Die Arbeitsgemeinschaft in der Anwaltsstation I
Neben der praktischen Ausbildung findet auch während der Anwaltsstation I einmal in der Woche eine Arbeitsgemeinschaft statt. Hier werden die Themen aus dem Einführungslehrgang vertieft. Außerdem werden hier auch die notwendigen Kenntnisse im Familien- und Arbeitsrecht vermittelt. Wie zuvor gibt es eine Mischung aus eher theoretischem Unterricht und praxis- bzw. klausurnaher Ausbildung anhand von Klausurfällen.
Muss man neben der Arbeitsgemeinschaft während der Anwaltsstation I noch lernen?
Zwar hat man mit dem Einführungslehrgang und der Arbeitsgemeinschaft Lernangebote vom Land, diese bereiten allerdings nicht ausreichend auf die Examensklausuren vor. Außerdem rückt das Examen mit Beginn der Anwaltsstation I näher, sodass das Lernen im Verlauf der Anwaltsstation I immer wichtiger wird und in der Regel mehr Zeit in Anspruch als in den vorherigen Stationen.
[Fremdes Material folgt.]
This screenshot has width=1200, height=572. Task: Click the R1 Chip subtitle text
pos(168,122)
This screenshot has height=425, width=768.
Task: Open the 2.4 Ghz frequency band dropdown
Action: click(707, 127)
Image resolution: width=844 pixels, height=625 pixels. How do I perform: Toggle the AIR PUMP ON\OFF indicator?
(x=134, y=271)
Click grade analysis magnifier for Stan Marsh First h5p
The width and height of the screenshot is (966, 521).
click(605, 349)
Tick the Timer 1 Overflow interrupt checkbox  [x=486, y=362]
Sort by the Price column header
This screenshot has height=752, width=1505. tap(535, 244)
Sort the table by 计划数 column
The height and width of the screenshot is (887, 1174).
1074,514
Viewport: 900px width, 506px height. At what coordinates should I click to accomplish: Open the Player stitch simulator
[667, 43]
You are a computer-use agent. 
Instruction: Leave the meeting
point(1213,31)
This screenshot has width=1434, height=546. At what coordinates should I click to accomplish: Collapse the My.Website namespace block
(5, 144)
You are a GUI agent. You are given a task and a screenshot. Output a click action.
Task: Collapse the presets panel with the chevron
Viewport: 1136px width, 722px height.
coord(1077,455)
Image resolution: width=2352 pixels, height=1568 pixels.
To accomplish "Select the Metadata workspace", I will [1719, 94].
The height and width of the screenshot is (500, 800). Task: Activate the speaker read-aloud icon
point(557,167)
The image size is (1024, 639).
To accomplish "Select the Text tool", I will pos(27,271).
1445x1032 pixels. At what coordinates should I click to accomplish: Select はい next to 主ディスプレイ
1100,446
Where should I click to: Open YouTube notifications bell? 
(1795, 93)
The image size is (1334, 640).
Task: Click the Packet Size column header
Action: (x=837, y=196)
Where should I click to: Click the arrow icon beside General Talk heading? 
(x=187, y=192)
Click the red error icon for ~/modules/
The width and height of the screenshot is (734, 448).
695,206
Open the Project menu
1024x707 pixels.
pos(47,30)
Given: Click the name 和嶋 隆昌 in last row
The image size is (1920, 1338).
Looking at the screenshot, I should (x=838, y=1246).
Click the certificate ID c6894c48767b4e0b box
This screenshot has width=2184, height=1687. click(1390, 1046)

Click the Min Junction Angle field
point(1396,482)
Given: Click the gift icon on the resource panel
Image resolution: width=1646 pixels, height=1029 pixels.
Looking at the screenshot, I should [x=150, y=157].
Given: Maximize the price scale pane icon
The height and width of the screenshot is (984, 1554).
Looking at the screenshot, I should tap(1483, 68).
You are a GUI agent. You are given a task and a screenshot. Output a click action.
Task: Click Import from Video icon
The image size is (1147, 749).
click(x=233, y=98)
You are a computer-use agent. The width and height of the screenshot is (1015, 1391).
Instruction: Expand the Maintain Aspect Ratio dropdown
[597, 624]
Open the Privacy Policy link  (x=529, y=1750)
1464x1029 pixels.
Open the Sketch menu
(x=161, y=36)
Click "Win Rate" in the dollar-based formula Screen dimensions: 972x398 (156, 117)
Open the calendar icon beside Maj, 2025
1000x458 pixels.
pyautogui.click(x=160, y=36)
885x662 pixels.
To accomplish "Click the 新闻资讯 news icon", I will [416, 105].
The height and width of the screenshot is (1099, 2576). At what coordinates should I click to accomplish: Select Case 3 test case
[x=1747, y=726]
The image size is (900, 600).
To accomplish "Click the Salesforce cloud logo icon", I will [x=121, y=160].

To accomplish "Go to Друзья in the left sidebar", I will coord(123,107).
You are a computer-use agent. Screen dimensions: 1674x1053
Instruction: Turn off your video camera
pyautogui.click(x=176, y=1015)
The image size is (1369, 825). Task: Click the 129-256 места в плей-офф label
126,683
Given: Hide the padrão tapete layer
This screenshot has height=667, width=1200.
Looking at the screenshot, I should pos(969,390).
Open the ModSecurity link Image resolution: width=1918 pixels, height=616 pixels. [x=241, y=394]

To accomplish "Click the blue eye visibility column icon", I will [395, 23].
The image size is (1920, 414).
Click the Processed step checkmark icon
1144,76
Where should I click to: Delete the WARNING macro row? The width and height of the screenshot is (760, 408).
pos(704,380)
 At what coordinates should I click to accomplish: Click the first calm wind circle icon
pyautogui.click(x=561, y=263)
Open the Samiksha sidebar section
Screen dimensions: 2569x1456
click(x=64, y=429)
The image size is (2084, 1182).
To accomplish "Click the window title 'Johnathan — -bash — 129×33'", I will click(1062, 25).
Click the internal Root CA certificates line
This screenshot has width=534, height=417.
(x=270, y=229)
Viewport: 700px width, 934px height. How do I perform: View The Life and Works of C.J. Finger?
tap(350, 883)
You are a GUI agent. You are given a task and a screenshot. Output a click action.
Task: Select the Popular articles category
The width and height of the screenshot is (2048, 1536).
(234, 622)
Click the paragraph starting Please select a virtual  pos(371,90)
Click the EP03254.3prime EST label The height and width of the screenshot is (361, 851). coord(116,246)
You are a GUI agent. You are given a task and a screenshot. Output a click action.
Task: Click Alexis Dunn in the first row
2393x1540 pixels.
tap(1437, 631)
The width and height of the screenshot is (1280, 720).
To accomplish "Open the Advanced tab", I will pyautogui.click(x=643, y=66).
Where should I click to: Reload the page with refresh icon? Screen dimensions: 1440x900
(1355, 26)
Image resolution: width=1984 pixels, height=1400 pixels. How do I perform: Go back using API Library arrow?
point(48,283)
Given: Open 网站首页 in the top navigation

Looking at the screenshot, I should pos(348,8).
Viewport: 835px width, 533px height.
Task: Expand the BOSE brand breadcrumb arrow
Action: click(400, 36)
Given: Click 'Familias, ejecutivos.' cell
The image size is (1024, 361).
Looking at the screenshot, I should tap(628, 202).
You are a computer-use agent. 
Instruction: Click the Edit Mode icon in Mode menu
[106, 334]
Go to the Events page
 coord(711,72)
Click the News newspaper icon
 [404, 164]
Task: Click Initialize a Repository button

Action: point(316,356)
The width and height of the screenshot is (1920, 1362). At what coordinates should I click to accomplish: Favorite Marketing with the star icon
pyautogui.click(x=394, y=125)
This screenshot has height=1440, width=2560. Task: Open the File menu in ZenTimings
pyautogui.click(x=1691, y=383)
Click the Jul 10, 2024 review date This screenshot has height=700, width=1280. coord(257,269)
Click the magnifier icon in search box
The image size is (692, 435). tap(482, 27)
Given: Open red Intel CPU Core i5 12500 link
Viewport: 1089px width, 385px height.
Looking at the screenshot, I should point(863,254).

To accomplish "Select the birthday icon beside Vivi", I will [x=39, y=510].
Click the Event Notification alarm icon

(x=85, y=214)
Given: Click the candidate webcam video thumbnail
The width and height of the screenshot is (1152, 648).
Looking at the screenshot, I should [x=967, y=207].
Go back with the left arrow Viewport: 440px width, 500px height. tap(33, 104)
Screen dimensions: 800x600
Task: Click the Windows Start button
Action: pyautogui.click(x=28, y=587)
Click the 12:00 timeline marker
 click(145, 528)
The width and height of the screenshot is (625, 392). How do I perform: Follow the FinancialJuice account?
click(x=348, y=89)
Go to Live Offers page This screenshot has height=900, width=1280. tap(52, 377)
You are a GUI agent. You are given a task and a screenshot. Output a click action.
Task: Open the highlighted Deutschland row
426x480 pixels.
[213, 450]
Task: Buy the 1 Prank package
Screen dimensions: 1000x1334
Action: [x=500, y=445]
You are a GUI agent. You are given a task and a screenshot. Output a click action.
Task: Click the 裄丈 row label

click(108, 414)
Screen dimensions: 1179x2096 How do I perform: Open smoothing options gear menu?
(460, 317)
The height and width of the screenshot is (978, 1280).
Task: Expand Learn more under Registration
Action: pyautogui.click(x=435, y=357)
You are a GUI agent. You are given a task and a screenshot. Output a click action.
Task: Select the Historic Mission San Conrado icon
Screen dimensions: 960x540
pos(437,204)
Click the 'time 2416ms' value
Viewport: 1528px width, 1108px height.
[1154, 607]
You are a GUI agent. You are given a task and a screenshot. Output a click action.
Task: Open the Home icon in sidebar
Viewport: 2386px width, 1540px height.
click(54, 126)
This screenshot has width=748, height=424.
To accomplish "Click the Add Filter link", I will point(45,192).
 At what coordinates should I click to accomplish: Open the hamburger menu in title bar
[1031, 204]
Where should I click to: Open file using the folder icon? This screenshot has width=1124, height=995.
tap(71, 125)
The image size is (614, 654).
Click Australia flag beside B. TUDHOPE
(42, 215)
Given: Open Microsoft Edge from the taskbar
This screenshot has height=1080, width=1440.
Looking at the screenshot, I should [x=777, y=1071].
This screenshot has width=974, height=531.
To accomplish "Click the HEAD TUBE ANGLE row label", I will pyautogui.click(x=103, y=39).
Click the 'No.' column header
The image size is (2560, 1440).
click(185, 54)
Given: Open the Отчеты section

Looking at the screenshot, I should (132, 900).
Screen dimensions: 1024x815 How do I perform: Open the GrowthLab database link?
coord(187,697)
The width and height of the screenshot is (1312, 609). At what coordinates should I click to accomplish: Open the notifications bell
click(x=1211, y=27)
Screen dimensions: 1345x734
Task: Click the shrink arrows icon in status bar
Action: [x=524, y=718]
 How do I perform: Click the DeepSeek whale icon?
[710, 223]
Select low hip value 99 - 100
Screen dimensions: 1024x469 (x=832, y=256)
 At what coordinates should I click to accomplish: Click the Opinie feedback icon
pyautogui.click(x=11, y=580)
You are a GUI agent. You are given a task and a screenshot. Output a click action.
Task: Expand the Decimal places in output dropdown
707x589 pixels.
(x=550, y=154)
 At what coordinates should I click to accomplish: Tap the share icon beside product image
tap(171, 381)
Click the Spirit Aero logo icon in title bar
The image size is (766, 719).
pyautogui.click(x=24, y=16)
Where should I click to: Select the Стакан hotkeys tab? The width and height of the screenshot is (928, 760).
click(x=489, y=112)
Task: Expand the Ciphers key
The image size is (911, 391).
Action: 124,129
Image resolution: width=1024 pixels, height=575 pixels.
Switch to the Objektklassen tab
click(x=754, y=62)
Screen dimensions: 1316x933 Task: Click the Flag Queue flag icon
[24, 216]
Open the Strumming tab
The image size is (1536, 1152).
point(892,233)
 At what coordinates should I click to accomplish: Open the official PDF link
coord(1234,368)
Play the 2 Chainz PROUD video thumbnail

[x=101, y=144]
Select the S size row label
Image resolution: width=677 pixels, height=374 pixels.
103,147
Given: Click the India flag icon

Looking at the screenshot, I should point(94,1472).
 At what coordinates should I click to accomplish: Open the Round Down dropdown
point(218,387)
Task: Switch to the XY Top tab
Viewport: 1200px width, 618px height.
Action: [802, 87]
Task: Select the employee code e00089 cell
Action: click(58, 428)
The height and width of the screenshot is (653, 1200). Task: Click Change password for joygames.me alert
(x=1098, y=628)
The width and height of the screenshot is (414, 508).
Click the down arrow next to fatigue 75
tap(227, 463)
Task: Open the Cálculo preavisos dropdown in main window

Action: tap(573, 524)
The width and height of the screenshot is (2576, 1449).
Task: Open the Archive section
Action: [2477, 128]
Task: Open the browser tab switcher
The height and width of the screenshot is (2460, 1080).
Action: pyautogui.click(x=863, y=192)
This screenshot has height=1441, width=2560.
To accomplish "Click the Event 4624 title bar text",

Praktische Ausbildung während der Anwaltsstation I
Die praktische Ausbildung erfolgt bei einem Anwalt, wobei man sich den Ausbilder selbst suchen muss. Rechtsanwälte/Rechtsanwältinnen aller Fachgebiete können die Ausbildung leiten, sofern sie als ausbildungsberechtigt bei der Rechtsanwaltskammer gelten. Eine Zuweisung zu einer Syndikusanwältin oder einem -anwalt in der Rechtsabteilung eines Unternehmens oder Verbandes ist in der Anwaltsstation I leider nicht möglich. Ablauf und Arbeitsaufwand können je nach Ausbilder erheblich variieren. Vorherige Überlegungen, welche Ziele man mit der Anwaltsstation verfolgt, sind daher wichtig.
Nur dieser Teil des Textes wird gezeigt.